[Dataset entries]
"""
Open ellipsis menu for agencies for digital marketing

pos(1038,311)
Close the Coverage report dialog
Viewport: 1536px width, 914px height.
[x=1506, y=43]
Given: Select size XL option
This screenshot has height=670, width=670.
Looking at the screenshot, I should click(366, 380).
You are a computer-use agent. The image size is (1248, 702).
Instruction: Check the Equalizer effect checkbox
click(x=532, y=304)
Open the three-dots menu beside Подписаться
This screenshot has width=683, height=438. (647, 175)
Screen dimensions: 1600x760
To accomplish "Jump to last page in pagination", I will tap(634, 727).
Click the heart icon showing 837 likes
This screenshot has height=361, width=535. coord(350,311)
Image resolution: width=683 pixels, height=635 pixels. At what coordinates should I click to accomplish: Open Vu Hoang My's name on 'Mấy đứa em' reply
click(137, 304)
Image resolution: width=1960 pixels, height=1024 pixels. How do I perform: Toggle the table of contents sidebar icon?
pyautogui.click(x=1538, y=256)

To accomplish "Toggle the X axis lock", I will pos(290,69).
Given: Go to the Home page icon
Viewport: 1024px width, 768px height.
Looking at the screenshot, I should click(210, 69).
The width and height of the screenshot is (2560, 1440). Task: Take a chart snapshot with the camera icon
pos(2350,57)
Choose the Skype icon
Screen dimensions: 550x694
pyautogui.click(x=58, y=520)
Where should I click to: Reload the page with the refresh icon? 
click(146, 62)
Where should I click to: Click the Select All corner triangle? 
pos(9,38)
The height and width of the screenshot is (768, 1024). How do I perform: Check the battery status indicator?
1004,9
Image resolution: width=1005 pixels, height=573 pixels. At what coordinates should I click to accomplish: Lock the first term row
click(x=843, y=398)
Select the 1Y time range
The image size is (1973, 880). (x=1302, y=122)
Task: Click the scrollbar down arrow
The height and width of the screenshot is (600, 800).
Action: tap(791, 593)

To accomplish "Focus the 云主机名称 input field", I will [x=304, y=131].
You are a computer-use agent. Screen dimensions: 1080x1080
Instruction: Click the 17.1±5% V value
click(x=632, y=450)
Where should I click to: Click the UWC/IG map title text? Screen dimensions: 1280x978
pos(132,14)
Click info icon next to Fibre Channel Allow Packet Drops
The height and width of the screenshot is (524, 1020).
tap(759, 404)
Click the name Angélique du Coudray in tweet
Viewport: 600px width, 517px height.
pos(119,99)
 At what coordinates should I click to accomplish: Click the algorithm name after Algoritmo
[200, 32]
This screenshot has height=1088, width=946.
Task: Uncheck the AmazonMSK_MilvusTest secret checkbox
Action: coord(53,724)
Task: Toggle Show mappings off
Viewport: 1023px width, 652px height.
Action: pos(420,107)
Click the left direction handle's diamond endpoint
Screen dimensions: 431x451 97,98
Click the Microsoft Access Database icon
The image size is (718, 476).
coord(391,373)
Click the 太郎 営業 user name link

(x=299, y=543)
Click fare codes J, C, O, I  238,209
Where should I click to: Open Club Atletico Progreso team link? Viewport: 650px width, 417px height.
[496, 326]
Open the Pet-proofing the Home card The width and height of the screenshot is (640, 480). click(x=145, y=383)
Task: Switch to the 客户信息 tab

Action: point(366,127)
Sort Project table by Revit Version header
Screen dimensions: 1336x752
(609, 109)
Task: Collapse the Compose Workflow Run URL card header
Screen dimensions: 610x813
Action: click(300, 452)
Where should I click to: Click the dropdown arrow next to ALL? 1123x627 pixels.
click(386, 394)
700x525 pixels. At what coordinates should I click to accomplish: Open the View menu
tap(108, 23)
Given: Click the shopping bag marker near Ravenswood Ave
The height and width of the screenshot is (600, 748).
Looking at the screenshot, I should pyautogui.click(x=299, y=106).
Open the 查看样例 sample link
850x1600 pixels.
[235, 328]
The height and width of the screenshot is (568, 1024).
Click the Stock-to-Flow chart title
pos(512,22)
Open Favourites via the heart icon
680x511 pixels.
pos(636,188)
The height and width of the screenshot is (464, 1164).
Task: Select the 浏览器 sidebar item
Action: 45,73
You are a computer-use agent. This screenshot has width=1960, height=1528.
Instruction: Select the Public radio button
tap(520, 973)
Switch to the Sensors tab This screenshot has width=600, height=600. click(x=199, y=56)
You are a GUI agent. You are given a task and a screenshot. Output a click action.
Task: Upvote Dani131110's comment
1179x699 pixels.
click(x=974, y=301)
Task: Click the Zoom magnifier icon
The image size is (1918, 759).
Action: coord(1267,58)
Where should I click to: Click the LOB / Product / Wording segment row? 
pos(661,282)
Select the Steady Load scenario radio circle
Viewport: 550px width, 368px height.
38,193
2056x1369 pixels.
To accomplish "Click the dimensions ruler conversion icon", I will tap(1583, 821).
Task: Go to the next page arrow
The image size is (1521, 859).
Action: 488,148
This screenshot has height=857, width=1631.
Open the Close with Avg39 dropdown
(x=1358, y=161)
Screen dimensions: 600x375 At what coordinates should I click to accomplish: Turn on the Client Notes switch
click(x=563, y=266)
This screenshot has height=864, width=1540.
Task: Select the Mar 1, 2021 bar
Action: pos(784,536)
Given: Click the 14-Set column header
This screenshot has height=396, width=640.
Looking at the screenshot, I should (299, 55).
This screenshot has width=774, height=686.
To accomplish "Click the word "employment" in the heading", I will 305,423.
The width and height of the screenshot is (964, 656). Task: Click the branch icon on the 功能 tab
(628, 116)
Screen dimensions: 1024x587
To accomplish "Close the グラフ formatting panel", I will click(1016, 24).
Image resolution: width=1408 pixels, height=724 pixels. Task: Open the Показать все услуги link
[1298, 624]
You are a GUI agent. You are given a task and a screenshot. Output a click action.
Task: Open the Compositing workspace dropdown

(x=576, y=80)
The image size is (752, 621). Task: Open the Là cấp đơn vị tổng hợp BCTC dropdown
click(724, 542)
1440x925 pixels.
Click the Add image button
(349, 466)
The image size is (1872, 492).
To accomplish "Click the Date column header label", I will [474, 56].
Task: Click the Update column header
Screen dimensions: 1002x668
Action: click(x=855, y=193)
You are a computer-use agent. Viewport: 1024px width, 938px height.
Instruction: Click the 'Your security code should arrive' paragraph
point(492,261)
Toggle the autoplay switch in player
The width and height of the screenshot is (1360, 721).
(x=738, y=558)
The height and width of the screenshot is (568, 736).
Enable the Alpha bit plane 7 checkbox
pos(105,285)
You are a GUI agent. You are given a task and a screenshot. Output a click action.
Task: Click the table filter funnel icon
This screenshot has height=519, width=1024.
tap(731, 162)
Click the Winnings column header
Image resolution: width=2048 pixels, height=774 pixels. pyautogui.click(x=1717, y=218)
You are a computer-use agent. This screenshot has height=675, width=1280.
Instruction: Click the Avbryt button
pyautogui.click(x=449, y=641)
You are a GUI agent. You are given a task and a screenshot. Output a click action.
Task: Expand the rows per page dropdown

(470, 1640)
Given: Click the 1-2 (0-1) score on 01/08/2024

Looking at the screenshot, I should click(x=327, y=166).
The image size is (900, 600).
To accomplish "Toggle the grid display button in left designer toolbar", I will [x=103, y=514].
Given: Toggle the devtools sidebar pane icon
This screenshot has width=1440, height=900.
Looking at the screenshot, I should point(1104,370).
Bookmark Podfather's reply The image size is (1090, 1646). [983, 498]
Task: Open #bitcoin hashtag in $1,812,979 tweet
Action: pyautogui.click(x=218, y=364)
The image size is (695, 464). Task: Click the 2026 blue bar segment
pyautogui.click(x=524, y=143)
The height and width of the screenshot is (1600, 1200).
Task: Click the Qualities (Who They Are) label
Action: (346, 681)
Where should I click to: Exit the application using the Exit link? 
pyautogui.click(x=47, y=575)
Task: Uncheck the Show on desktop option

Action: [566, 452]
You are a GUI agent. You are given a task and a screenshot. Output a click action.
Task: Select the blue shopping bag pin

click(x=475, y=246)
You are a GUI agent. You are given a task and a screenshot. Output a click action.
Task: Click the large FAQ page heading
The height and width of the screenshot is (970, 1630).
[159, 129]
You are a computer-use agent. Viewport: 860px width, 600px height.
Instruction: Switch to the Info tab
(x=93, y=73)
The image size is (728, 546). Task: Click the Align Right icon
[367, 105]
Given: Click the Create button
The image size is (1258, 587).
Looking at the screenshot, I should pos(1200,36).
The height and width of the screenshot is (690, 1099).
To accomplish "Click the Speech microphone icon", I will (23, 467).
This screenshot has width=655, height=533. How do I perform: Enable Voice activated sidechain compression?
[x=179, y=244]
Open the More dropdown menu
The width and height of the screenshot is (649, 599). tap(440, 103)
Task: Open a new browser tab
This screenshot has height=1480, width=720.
"""
**WHAT TO PRODUCE:** Go over the data and return every line that includes the word "will".

**EXERCISE RESPONSE:**
To accomplish "Jump to last page in pagination", I will tap(634, 727).
To accomplish "Toggle the X axis lock", I will pos(290,69).
To accomplish "Focus the 云主机名称 input field", I will [x=304, y=131].
To accomplish "Click the dimensions ruler conversion icon", I will tap(1583, 821).
To accomplish "Click the word "employment" in the heading", I will 305,423.
To accomplish "Close the グラフ formatting panel", I will click(1016, 24).
To accomplish "Click the Date column header label", I will [474, 56].
To accomplish "Toggle the grid display button in left designer toolbar", I will [x=103, y=514].
To accomplish "Click the Speech microphone icon", I will (23, 467).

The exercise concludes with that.